■ **Written request 1**
In the bug thread, return the text from "(In reply to" to "any new scanning.".
■ **Written request 2**
According to the bug thread, which case in the code holds the cluster scanning that Sebastian Dröge says already exists?
■ **Written request 3**
Condense the paragraph of the bug thread beginning "In my proof of concept patch" into a short bulleted list that keeps its main facts.

■ **Text segment**
But to ignore errors at the EOS (not just in the middle), more work is also needed. Your pipeline still errors out with the changes that are merged.

Comment 8 Sebastian Dröge (slomo) 2016-11-17 11:23:35 UTC

That is, just having a fix that makes them be ignored at the end would be a good start already.

Comment 9 Nicola 2016-11-17 11:37:05 UTC

In my proof of concept patch after a parse error I just search for next cluster in the data available on the adapter and if found (does not happen with my test file) I update the demuxer offset and flush the adapter until the next cluster pos, is this an acceptable solution? I can apply similar code for the parser too. In my use case I have only streamable files

Comment 10 Sebastian Dröge (slomo) 2016-11-17 11:44:23 UTC

It goes into the right direction, yes. You would have to search not only in the adapter but also in the data that follows in the next buffers... until a specific threshold. I think there's code for "resyncing" on a cluster already.

Comment 11 Nicola 2016-11-17 11:47:24 UTC

(In reply to Sebastian Dröge (slomo) from comment #10)
> It goes into the right direction, yes. You would have to search not only in
> the adapter but also in the data that follows in the next buffers...

yes this is already done

 until a
> specific threshold. 

an upper threshold is missing in my patch, I can take a look on this in my free time

Comment 12 Sebastian Dröge (slomo) 2016-11-17 11:52:50 UTC

I meant the cluster scanning that is already there, see the GST_MATROSKA_READ_STATE_SCANNING case (same change is needed in the demuxer btw). It should be possible to fall back to that case here on parsing errors without having to implement any new scanning.

■ **Data listing**
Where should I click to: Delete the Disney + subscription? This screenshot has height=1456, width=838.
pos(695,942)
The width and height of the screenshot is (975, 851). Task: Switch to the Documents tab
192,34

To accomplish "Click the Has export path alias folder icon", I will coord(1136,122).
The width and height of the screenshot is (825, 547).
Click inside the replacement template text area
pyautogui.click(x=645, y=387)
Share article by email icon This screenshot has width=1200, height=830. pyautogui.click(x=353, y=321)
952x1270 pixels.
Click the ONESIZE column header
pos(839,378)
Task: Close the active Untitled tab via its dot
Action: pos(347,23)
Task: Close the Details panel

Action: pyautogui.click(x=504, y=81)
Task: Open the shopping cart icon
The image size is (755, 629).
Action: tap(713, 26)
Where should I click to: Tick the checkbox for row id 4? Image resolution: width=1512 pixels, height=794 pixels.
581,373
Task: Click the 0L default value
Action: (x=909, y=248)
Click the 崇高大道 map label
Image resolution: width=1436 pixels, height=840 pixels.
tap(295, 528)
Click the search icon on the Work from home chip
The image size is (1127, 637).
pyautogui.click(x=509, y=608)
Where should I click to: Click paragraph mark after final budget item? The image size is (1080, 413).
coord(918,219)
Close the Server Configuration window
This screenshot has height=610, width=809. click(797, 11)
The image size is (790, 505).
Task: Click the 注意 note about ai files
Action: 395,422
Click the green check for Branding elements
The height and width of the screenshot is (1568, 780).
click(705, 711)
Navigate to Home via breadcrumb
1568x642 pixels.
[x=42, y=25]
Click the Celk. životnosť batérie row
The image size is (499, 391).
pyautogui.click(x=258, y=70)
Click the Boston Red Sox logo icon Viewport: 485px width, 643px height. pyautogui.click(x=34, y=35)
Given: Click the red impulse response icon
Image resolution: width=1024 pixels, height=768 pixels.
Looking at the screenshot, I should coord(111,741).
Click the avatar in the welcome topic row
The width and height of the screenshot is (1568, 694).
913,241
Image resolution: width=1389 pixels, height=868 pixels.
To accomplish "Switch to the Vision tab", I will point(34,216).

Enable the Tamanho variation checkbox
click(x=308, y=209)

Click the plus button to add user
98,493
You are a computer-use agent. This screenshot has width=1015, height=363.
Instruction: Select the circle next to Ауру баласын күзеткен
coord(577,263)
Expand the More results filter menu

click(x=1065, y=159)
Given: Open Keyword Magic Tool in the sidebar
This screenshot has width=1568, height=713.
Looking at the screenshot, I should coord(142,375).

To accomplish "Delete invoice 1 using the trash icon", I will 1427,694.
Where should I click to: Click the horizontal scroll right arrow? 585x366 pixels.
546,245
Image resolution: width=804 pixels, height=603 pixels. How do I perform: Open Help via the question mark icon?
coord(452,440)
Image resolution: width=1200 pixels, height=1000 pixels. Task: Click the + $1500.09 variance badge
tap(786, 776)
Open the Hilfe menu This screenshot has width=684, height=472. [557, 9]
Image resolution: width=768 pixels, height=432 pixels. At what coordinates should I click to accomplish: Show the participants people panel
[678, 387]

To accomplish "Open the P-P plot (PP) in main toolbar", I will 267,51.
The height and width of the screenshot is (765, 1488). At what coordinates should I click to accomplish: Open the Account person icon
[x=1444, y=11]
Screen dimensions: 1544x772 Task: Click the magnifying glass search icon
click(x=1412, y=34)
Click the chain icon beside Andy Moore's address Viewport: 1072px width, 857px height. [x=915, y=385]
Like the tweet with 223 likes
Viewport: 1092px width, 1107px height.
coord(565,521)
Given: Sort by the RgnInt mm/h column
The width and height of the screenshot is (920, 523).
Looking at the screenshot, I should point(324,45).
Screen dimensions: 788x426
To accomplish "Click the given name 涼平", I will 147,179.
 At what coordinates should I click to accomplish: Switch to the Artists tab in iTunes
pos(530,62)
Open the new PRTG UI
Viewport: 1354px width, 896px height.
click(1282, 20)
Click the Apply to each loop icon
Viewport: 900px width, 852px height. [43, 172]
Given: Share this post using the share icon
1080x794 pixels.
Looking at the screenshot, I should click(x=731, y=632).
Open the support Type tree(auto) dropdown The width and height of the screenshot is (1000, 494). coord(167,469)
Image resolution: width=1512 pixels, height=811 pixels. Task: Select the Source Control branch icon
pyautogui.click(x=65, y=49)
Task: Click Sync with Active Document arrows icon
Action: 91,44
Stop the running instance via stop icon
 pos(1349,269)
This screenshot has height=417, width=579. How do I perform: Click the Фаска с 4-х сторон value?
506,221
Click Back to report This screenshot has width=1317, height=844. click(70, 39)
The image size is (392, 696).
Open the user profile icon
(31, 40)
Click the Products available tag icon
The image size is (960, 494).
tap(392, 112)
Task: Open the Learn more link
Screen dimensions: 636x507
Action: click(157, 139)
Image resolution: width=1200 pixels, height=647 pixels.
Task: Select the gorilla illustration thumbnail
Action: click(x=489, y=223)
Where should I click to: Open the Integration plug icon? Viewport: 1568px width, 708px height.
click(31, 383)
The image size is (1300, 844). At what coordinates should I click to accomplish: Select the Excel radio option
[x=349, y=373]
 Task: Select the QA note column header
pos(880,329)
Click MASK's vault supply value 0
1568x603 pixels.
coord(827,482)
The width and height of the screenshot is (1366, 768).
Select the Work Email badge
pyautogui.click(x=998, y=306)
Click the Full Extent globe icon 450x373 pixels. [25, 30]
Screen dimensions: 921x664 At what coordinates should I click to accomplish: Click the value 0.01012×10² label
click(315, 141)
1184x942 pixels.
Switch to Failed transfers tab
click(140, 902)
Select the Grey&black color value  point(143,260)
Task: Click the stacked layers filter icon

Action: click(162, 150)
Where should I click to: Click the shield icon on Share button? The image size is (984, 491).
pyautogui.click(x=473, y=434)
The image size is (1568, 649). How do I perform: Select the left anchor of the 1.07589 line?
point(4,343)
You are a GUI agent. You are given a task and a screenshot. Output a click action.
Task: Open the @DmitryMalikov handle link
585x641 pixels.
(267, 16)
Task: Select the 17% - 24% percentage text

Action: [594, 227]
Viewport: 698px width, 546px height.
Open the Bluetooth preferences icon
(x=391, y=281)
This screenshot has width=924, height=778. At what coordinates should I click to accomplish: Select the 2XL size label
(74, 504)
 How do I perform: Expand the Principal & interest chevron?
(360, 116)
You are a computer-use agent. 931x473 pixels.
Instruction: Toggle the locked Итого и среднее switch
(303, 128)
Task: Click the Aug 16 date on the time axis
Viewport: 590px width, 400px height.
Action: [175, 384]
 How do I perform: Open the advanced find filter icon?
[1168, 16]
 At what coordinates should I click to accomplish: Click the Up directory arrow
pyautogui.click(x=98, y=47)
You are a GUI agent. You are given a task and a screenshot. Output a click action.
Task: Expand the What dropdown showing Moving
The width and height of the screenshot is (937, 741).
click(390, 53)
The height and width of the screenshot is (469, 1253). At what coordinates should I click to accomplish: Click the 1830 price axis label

■ **Complete response 1**
(In reply to Sebastian Dröge (slomo) from comment #10)
> It goes into the right direction, yes. You would have to search not only in
> the adapter but also in the data that follows in the next buffers...

yes this is already done

 until a
> specific threshold. 

an upper threshold is missing in my patch, I can take a look on this in my free time

Comment 12 Sebastian Dröge (slomo) 2016-11-17 11:52:50 UTC

I meant the cluster scanning that is already there, see the GST_MATROSKA_READ_STATE_SCANNING case (same change is needed in the demuxer btw). It should be possible to fall back to that case here on parsing errors without having to implement any new scanning.

■ **Complete response 2**
The GST_MATROSKA_READ_STATE_SCANNING case.

■ **Complete response 3**
- After a parse error, the proof-of-concept patch searches the data available on the adapter for the next cluster.
- If a cluster is found, it updates the demuxer offset and flushes the adapter up to the next cluster position. This does not happen with the test file.
- Nicola asks whether this is an acceptable solution.
- Similar code could be applied to the parser.
- Nicola's use case involves only streamable files.